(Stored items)
Segment Open

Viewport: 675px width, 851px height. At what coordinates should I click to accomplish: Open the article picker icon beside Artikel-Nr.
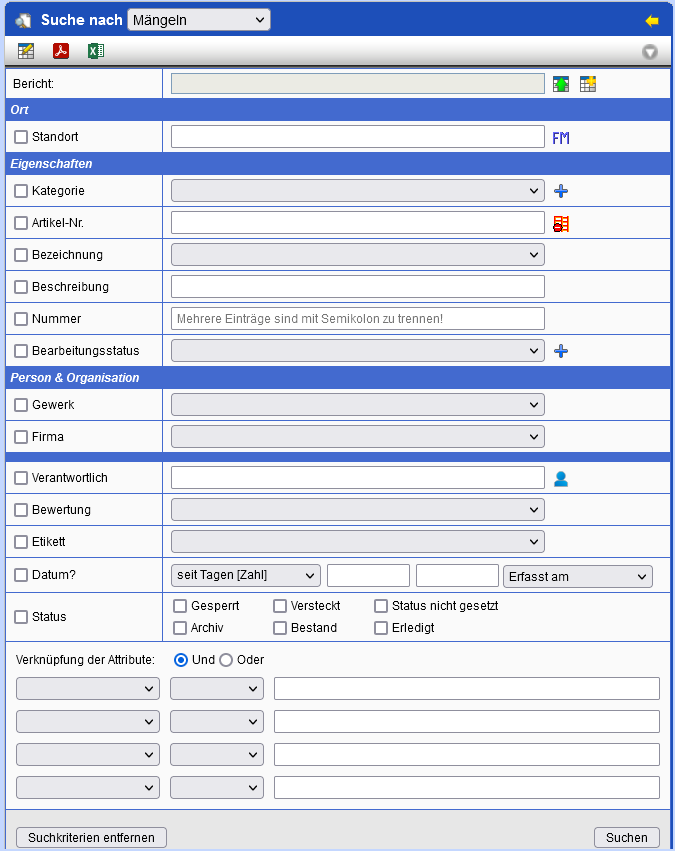(x=561, y=223)
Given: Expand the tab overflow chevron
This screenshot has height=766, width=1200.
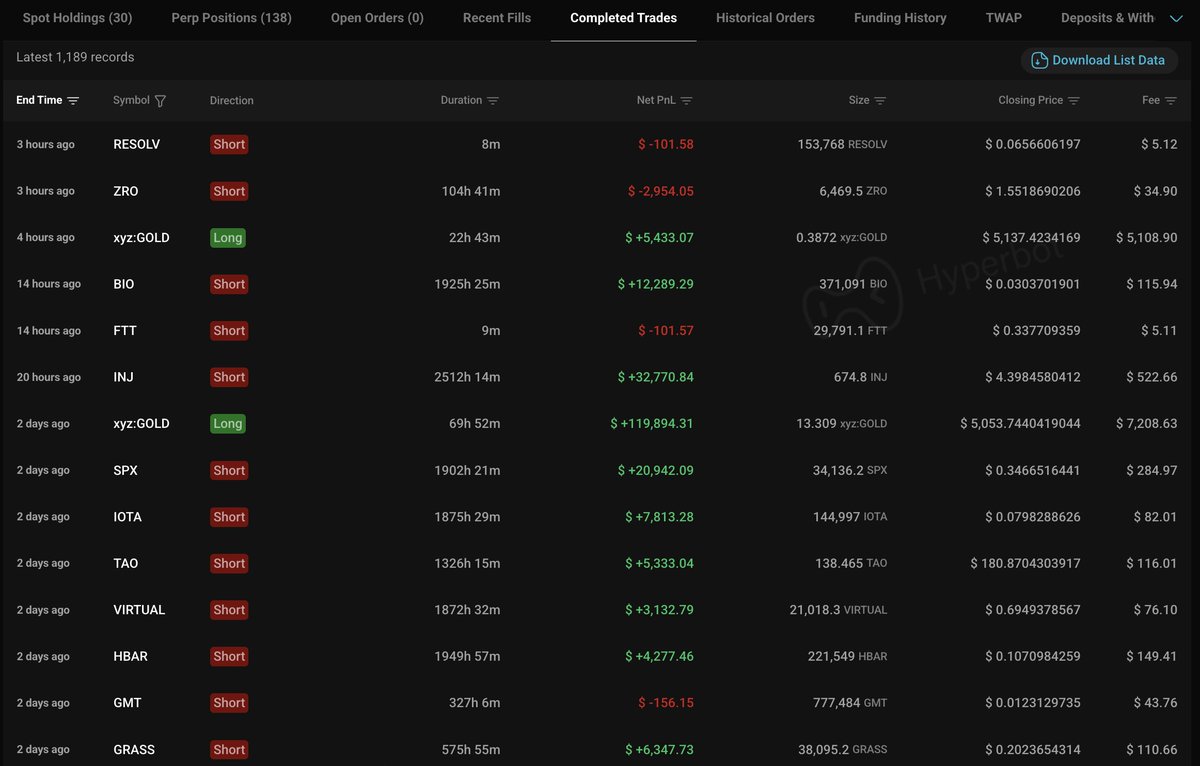Looking at the screenshot, I should (1174, 18).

Segment Closed

◆ **DIRECTIONS**
Transcribe the data exactly and leave no picture in the copy.

◆ **ANSWER BOX**
Viewport: 675px width, 851px height. At what coordinates should I click to accomplish: Open the article picker icon beside Artikel-Nr.
(x=561, y=223)
Given: Expand the tab overflow chevron
This screenshot has height=766, width=1200.
Looking at the screenshot, I should (1174, 18).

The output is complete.